Through the same procedure as in Embodiment 1, the receiving terminal 401 sends an IGMP-Report containing a multicast sender SID and a multicast group GID desired to receive from. The WMMR 301 or an RGW receives the IGMP-Report at the interface i0.

As shown in FIG. 6, the recipient management unit N04 of the WMMR 301 receives the IGMP-Report at the interface i0 (Step S601). Subsequently, the route control unit N03 acquires the multicast data packet distribution source SID and multicast group GID contained in the received IGMP-Report (Step S602).

Here, the route control unit N03 acquires the MAC address of the IGMP-Report transmission source. The MAC address is equal to the MAC address of the receiving terminal 401. Using the acquired information, the route control unit N03 registers at the MRT 10 an entry (SID, GID, Policy =“ACCEPT”, MAC (401), i0) to update the MRT 10 (Step S603). Following this, the procedure to register or delete the MRT 10 and the procedure to send a WRM-Report are performed as in Embodiment 1.

Similarly, in regard to the receiving terminals 402, 403, 404, and 405, the above process is performed at the WMMRs 305 and 306 or RGWs. FIG. 18 is an illustration showing the registered entries of the multicast routing tables of the WMMRs in the network system in FIG. 17. Consequently, the WMMRs 303, 305, and 306 have the entries at their MRTs 10 as shown in FIG. 18.
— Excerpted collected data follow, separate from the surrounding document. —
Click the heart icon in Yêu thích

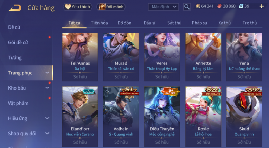point(68,7)
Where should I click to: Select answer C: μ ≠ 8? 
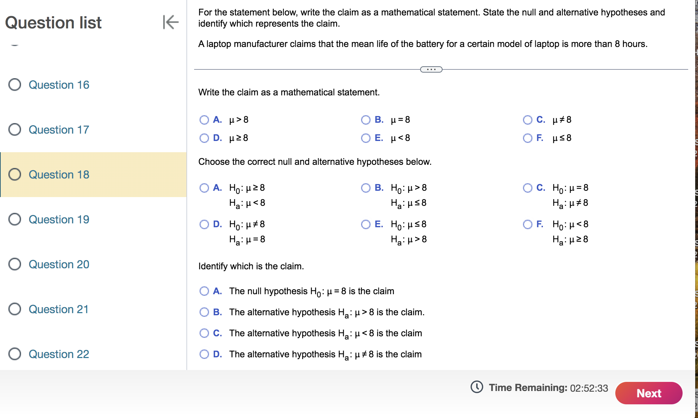527,120
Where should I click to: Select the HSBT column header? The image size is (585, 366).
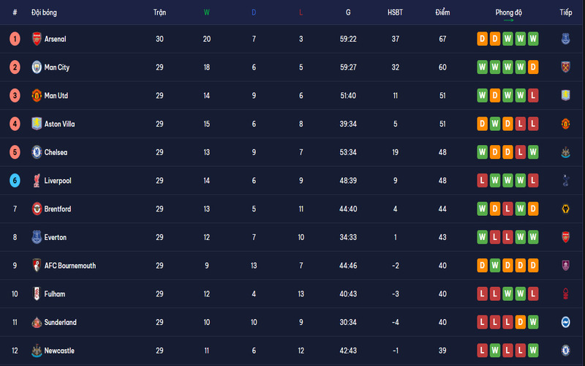396,12
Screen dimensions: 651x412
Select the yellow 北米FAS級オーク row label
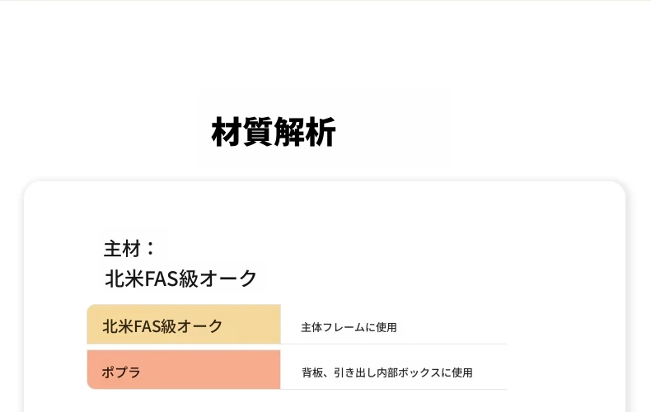[163, 326]
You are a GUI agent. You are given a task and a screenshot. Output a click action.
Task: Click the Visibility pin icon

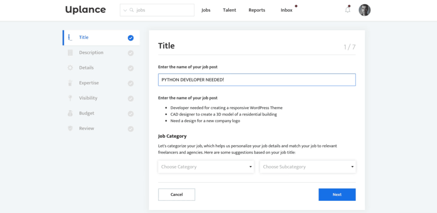[x=70, y=98]
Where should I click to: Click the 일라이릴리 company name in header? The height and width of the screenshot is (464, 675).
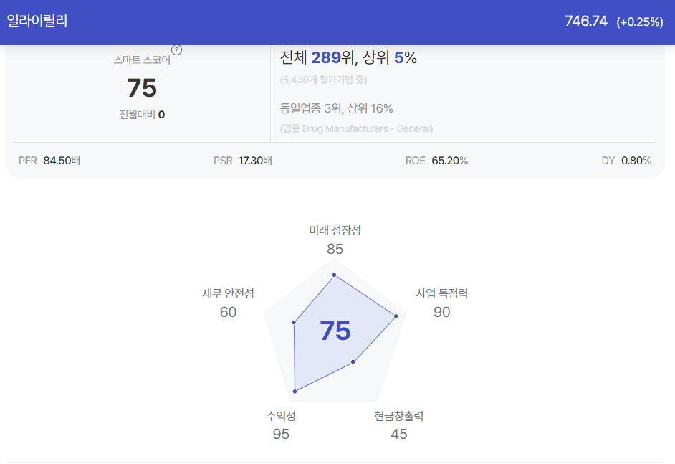[x=37, y=21]
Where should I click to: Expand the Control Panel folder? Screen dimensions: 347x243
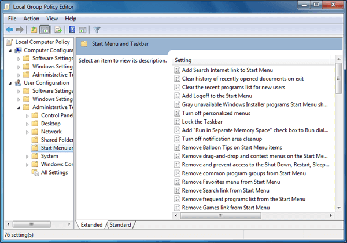tap(27, 115)
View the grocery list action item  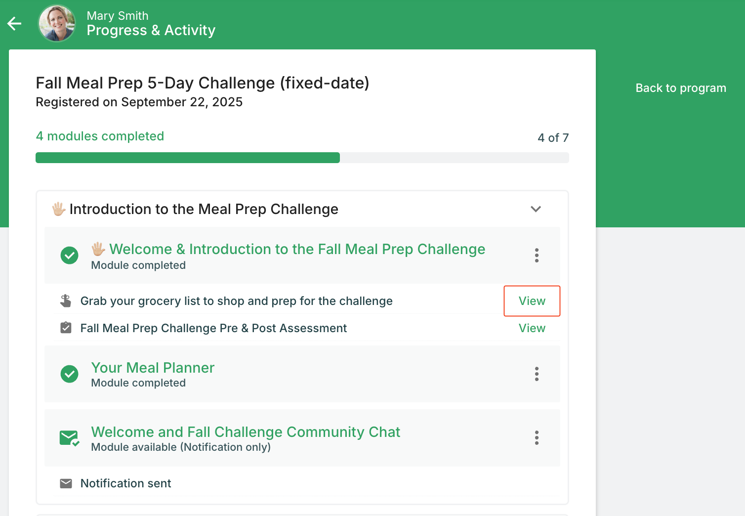coord(532,301)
The entries of the MRTs 10 of the other WMMRs are registered in the same manner as in Embodiment 1.

(Multicast data packet transfer operation)

When a multicast data packet distribution source in the multicast network 1401 sends a multicast data packet, the packet is received by the WMMR 301 via the multicast network 1401. The WMMR 301 sends the multicast data packet to the WMMR 302 in the same manner as in Embodiment 1. The WMMR 302 unicasts the multicast data packet to the WMMRs 303, 305, and 306, respectively.

FIG. 19 is a process flowchart of the multicast data packet transfer operation in the network system in FIG. 17. As shown in FIG. 19, receiving a multicast data packet having a multicast data packet distribution source SID and a multicast group GID at the interface i1 (Step S1901), the transfer control unit N05 of the WMMR 303 makes reference to the data cache N06 (Step S1902) and determines whether the same packet is already received (Step S1903).

Here, if the multicast data packet is received for the first time (Step S1903; No), the transfer control unit N05 registers information on the packet at the data cache (Step S1904), searches for an MRT 10 having (SID, GID), and acquires the transfer destination MAC address and transfer interface (DS-MAC=MAC (401), i0) (Step S1905).

Then, the transfer control unit N05 determines the transmission method in the data link layer (Step S1906). Here, the transmission method in the data link layer can be determined by, for example, the following methods.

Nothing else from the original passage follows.